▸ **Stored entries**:

------------------------------------

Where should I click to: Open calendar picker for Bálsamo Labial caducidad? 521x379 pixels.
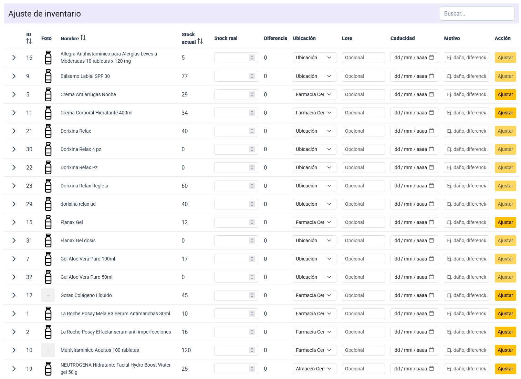click(431, 76)
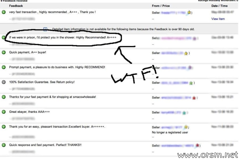Click the Date / Time column header

pos(219,6)
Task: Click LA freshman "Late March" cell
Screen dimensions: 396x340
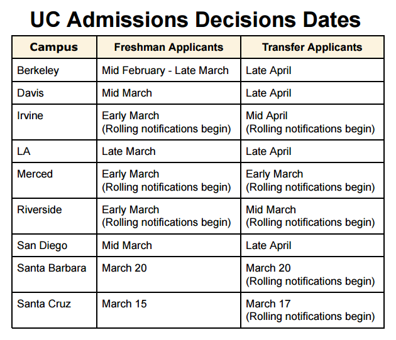Action: 129,151
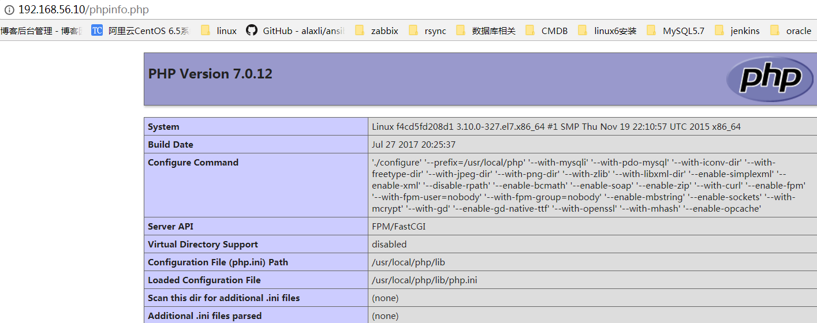Open the 博客后台管理 bookmark
The width and height of the screenshot is (817, 323).
click(40, 31)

------------------------------------

When you copy the data, keep every line exact and drop the pictures.

▸ **Exercise answer**:
Where should I click to: Open calendar picker for Bálsamo Labial caducidad? 521x379 pixels.
click(431, 76)
Click the Date / Time column header

pos(219,6)
Task: Click LA freshman "Late March" cell
Screen dimensions: 396x340
Action: 129,151
Open the 博客后台管理 bookmark
The width and height of the screenshot is (817, 323).
click(40, 31)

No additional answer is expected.